Ever since President Obama made a public challenge to pursue a plan for two free years of community college, the most frequent critique has been that it is not free. Someone has to pay for it. I appreciate healthy debate, but I’m not sure any informed citizen thought it was free in the sense that there would be no cost associated with it. We all know that public P-12 education is not free. Current community college tuition certainly does not reflect the full cost of operating such schools. The same is true for four-year state schools. Government funding is the dominant strategy for keeping these the teaching and learning arm of these schools operating.

What President Obama meant by two free years is that it would be no or extremely low-cost to the students, removing one potential barrier to young people pursuing higher education. Once we move beyond straw man arguments, then we can have candid conversations about whether we can afford such a proposal, the potential return on investment, how it would impact 4-year institutions, and other important considerations.

As I see it, the most important critiques of the proposed plan relate to questions about whether this is the best solution to a social need that requires more clarification. As such, it is time for us to have public, deep, and substantive conversation and exploration of other questions. Here are ten to get us started.

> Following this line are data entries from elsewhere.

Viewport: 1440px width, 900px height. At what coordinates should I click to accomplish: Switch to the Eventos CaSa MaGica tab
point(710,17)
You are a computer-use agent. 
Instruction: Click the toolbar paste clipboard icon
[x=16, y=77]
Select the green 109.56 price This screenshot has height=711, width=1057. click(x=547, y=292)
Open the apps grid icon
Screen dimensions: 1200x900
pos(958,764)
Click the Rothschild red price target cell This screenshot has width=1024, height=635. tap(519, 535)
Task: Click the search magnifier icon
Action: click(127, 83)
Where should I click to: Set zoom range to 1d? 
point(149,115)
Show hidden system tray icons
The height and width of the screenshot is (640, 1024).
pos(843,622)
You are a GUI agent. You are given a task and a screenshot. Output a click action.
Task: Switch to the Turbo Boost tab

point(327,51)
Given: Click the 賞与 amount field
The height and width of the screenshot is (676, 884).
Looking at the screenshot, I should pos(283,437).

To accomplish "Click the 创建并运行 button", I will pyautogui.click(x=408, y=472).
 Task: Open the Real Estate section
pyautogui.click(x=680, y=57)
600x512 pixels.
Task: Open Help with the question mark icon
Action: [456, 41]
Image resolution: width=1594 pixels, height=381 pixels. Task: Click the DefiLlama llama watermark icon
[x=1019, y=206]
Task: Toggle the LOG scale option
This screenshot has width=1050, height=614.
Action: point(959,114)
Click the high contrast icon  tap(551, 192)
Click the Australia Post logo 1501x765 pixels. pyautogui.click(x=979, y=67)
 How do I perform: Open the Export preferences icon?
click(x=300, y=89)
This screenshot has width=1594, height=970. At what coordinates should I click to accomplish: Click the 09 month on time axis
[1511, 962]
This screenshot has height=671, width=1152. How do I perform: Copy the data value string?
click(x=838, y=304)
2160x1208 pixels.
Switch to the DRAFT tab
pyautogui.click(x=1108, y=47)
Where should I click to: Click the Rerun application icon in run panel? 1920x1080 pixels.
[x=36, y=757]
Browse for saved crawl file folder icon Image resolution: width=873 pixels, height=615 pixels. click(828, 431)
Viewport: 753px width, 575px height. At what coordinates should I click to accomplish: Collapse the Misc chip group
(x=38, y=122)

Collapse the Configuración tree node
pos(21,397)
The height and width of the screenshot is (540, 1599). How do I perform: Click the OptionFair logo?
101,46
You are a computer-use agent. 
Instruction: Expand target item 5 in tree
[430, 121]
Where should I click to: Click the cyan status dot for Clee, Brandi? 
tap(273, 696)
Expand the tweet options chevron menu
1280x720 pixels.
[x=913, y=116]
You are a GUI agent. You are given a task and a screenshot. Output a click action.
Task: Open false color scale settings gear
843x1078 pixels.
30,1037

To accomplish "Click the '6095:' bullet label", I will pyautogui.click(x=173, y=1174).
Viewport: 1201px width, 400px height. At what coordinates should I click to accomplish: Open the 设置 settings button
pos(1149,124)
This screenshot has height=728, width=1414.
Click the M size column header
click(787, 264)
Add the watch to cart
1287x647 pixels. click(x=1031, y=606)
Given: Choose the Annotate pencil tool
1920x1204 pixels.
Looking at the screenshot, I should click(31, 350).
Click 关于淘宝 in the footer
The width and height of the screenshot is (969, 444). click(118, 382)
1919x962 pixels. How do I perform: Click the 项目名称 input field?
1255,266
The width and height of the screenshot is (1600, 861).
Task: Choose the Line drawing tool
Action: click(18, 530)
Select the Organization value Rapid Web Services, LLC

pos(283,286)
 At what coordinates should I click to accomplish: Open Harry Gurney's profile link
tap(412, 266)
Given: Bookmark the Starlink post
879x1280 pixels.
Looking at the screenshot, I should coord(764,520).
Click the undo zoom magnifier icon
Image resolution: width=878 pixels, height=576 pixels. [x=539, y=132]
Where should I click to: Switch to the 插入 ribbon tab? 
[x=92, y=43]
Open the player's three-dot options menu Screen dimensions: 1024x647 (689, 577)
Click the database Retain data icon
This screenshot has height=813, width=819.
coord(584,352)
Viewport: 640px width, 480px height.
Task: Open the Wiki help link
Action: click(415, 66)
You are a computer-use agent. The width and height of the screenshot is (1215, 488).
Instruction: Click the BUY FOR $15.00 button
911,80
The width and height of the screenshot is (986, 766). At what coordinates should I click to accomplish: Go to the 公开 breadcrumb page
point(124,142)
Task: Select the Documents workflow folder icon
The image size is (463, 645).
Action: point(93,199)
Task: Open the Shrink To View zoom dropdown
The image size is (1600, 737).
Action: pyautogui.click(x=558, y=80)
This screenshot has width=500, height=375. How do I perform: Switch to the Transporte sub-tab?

  1. If the primary objective is to increase access to more education for more people, to what extent is cost the largest barrier to increasing access and opportunity to formal education?
  2. What other barriers exist that would not be solved by reducing cost?
  3. What plan(s) must be considered to address all the top barriers, implementing them together with the goal of increasing the likelihood of success?
  4. Is this mostly about decreasing the debt burden of those who would already go to college? If so, what if we start with a long, creative list of possible solutions? The idea of two free years of community college is bold and intriguing, but we want to move forward after being well-informed and having a plan that is likely to give us the best chance of accomplishing our goal. Let’s start by lengthening our list of possibilities far beyond one.
  5. While starting the national conversation with a specific proposal is a great way to prompt discussion, is it time to step back, clarify, and list our primary objectives? If we don’t do that, how do we measure our progress and success? Let’s start with the end in mind, and build our list of the possibilities means from there.
  6. How are current students performing in community colleges? If we drop the cost and send more people to under-performing institutions, what good would that accomplish? Or, are there exemplary models of high-performing community colleges that might need to be modeled and replicated for something like this to work?
  7. What are more of the possibilities for increasing access, opportunity, and gainful employment? There are hundreds of options. Let’s get them on the public table and explore them together.
  8. Who are the people and what are the organizations that are already doing amazing work this area? What insights can we glean from them?
  9. To what extent can informal, “outside-of-school” and other options help us make significant progress with such goals? The US is a wonderfully entrepreneurial country. It only make sense to tap into that mindset to address some of our most pressing challenges and pursuing our most valued goals in education. Education companies and startups might play a valuable role in some of the most promising solutions. How can we nurture an entrepreneurial ecosystem around addressing more access, opportunity and gainful employment needs?
  10. If the two free years of community college turns out to be the most promising way of accomplishing the measurable goals (that we still need to establish), what are the possibilities for various funding models?

There are dozens of other questions, but this list will help us deepen the conversation while embracing the spirit of President Obama’s challenge.